— Your goal —
Reproduce the listing below with every occurrence of "computer-use agent" replaced by "desktop assistant", leaving everything else unchanged.

=====

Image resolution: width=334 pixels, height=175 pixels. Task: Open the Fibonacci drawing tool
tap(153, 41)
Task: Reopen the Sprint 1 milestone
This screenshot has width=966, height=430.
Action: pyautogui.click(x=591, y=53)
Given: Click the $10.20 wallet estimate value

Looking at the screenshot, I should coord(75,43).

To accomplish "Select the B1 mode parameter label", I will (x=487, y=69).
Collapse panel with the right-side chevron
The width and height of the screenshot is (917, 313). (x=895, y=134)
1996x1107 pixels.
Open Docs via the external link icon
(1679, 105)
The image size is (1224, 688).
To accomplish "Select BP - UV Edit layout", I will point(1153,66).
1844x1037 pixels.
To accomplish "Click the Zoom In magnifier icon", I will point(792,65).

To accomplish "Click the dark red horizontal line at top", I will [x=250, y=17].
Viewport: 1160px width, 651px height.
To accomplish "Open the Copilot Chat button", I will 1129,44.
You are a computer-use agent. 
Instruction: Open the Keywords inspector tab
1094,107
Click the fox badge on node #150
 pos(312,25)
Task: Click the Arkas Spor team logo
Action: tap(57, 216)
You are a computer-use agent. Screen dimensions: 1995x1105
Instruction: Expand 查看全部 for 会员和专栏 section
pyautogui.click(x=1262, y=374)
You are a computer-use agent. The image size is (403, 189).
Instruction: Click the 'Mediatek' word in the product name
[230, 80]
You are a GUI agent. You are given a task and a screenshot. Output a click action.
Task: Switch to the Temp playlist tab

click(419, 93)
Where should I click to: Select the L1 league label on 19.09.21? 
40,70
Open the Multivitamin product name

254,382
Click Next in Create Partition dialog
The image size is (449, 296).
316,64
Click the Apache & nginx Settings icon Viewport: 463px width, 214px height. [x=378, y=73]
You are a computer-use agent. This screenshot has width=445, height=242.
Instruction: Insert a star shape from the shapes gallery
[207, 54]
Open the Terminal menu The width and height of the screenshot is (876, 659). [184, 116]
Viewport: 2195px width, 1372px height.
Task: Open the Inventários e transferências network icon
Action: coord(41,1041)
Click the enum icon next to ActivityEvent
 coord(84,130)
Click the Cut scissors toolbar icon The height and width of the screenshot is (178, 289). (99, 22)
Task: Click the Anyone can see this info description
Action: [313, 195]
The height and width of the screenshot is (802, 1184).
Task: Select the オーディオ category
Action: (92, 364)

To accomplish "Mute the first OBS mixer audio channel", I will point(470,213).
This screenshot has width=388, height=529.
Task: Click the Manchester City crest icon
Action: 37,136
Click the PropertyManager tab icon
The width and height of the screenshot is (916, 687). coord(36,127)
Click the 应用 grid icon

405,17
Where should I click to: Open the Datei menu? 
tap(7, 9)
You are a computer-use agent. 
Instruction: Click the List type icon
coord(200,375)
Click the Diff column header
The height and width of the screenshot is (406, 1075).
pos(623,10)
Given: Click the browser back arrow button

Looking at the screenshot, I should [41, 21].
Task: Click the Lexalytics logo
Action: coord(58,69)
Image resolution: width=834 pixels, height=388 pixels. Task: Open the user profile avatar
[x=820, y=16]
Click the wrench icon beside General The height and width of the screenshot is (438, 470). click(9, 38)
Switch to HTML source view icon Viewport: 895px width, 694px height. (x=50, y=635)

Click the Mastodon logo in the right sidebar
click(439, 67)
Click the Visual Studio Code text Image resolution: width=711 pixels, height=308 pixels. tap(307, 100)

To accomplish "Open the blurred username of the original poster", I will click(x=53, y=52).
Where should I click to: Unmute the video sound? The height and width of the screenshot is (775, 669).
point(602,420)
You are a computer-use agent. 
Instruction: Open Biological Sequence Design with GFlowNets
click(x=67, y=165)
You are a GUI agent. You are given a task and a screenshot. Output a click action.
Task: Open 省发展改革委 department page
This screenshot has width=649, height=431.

=====

— Answer to the problem —
Image resolution: width=334 pixels, height=175 pixels. Task: Open the Fibonacci drawing tool
tap(153, 41)
Task: Reopen the Sprint 1 milestone
This screenshot has width=966, height=430.
Action: pyautogui.click(x=591, y=53)
Given: Click the $10.20 wallet estimate value

Looking at the screenshot, I should coord(75,43).

To accomplish "Select the B1 mode parameter label", I will (x=487, y=69).
Collapse panel with the right-side chevron
The width and height of the screenshot is (917, 313). (x=895, y=134)
1996x1107 pixels.
Open Docs via the external link icon
(1679, 105)
The image size is (1224, 688).
To accomplish "Select BP - UV Edit layout", I will point(1153,66).
1844x1037 pixels.
To accomplish "Click the Zoom In magnifier icon", I will point(792,65).

To accomplish "Click the dark red horizontal line at top", I will [x=250, y=17].
Viewport: 1160px width, 651px height.
To accomplish "Open the Copilot Chat button", I will 1129,44.
You are a desktop assistant. 
Instruction: Open the Keywords inspector tab
1094,107
Click the fox badge on node #150
 pos(312,25)
Task: Click the Arkas Spor team logo
Action: tap(57, 216)
You are a desktop assistant. Screen dimensions: 1995x1105
Instruction: Expand 查看全部 for 会员和专栏 section
pyautogui.click(x=1262, y=374)
You are a desktop assistant. The image size is (403, 189).
Instruction: Click the 'Mediatek' word in the product name
[230, 80]
You are a GUI agent. You are given a task and a screenshot. Output a click action.
Task: Switch to the Temp playlist tab

click(419, 93)
Where should I click to: Select the L1 league label on 19.09.21? 
40,70
Open the Multivitamin product name

254,382
Click Next in Create Partition dialog
The image size is (449, 296).
316,64
Click the Apache & nginx Settings icon Viewport: 463px width, 214px height. [x=378, y=73]
You are a desktop assistant. This screenshot has width=445, height=242.
Instruction: Insert a star shape from the shapes gallery
[207, 54]
Open the Terminal menu The width and height of the screenshot is (876, 659). [184, 116]
Viewport: 2195px width, 1372px height.
Task: Open the Inventários e transferências network icon
Action: coord(41,1041)
Click the enum icon next to ActivityEvent
 coord(84,130)
Click the Cut scissors toolbar icon The height and width of the screenshot is (178, 289). (99, 22)
Task: Click the Anyone can see this info description
Action: [313, 195]
The height and width of the screenshot is (802, 1184).
Task: Select the オーディオ category
Action: (92, 364)

To accomplish "Mute the first OBS mixer audio channel", I will point(470,213).
This screenshot has width=388, height=529.
Task: Click the Manchester City crest icon
Action: 37,136
Click the PropertyManager tab icon
The width and height of the screenshot is (916, 687). coord(36,127)
Click the 应用 grid icon

405,17
Where should I click to: Open the Datei menu? 
tap(7, 9)
You are a desktop assistant. 
Instruction: Click the List type icon
coord(200,375)
Click the Diff column header
The height and width of the screenshot is (406, 1075).
pos(623,10)
Given: Click the browser back arrow button

Looking at the screenshot, I should [41, 21].
Task: Click the Lexalytics logo
Action: coord(58,69)
Image resolution: width=834 pixels, height=388 pixels. Task: Open the user profile avatar
[x=820, y=16]
Click the wrench icon beside General The height and width of the screenshot is (438, 470). click(9, 38)
Switch to HTML source view icon Viewport: 895px width, 694px height. (x=50, y=635)

Click the Mastodon logo in the right sidebar
click(439, 67)
Click the Visual Studio Code text Image resolution: width=711 pixels, height=308 pixels. tap(307, 100)

To accomplish "Open the blurred username of the original poster", I will click(x=53, y=52).
Where should I click to: Unmute the video sound? The height and width of the screenshot is (775, 669).
point(602,420)
You are a desktop assistant. 
Instruction: Open Biological Sequence Design with GFlowNets
click(x=67, y=165)
You are a GUI agent. You are given a task and a screenshot. Output a click action.
Task: Open 省发展改革委 department page
This screenshot has width=649, height=431.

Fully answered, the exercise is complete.